Leave Me Alone Leave Me Alone


I had on my list to check out Leave Me Alone, a service that purportedly helps unsubscribe you from newsletters and such. You give it access, and it, presumably, starts digging through your email finding newsletters it can help you unsubscribe from. Seems useful, if you trust a third-party reading your email. That’s a big leap for me, erroring on “no”.

I thought I’d just sign up and get as far as I could before it got creepy. This is where it got creepy:

There is a step here where you have to type in your Gmail password into their app. Nope. You never see this. Google has secure auth systems where the only place you type in your password in on a real secure Google URL. No way in hell am I coughing up a password like that to a third-party.

Remember, if your email is hacked, your entire life is hacked. The person with access to your email can reset your password anywhere else.

I have no idea if the company is credible or not, and to their credit, they tell you to turn on 2-factor auth before proceeding, but this just smells all kinds of fishy.


One response to “Leave Me Alone Leave Me Alone”

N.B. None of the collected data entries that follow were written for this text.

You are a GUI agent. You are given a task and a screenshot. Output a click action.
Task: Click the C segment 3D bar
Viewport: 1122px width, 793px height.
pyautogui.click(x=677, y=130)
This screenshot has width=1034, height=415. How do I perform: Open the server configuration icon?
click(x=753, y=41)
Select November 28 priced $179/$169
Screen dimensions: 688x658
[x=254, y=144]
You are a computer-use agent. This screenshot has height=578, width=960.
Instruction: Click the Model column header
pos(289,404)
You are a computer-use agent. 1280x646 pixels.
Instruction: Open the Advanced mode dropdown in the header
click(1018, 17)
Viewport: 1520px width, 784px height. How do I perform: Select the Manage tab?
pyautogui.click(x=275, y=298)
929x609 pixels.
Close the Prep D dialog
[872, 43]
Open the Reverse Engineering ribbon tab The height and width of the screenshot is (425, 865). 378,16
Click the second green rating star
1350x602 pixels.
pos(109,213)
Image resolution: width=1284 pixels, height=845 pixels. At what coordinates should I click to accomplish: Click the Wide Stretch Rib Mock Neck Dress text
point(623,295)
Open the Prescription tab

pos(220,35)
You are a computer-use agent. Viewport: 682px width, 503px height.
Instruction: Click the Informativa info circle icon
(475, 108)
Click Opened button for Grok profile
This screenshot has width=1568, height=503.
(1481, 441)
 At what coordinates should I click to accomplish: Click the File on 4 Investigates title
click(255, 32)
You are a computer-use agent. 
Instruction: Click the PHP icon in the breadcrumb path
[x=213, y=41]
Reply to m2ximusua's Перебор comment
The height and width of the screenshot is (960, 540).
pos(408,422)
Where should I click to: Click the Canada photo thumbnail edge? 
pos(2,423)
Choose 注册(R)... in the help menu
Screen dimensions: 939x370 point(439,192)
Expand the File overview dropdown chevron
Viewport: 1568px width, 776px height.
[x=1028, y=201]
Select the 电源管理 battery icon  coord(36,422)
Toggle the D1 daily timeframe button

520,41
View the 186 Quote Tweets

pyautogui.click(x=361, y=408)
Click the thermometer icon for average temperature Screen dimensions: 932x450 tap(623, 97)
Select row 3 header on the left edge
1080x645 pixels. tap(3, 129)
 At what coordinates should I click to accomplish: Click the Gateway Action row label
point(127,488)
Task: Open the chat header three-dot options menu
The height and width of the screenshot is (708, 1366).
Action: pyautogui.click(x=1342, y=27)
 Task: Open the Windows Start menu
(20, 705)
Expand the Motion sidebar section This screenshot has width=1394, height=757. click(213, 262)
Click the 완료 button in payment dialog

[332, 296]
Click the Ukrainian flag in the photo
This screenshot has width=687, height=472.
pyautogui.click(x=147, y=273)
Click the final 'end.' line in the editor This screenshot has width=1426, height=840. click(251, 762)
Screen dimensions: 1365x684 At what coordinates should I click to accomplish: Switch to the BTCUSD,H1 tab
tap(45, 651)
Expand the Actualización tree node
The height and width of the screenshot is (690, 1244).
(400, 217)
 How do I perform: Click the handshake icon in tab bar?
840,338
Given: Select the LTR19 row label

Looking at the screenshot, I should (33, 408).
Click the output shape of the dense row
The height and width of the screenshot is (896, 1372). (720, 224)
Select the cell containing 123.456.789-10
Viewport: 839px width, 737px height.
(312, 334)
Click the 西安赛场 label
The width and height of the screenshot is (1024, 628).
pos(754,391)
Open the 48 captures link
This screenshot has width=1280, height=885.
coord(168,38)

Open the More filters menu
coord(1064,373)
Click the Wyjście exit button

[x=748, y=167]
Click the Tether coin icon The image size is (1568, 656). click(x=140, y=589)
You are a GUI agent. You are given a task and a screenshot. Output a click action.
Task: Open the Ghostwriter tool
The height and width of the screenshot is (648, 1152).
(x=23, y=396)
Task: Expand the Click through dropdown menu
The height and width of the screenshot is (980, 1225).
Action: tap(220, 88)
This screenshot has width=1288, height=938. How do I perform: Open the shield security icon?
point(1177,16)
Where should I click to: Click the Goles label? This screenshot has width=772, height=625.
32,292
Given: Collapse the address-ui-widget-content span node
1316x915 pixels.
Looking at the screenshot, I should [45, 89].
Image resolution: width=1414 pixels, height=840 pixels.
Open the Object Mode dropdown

  1. It has been a long while since I left Gmail, so I’m a bit fuzzy on how Google’s two-factor authentication and app passwords work these days. I know that on Fastmail (the provider I use now), you can control what protocols a given app password can access, and Fastmail encourages you to limit that to only what’s required. I see from the screenshot you posted that Leave Me Alone are asking for an app password rather than your account password, and I would *hope* that they’d stop if a user entered the latter. But that puts the onus on the user being savvy enough to know how to manage two-factor authentication and control access to their Google account and services. And I’d suspect that such a person might not actually need the services of Leave Me Alone.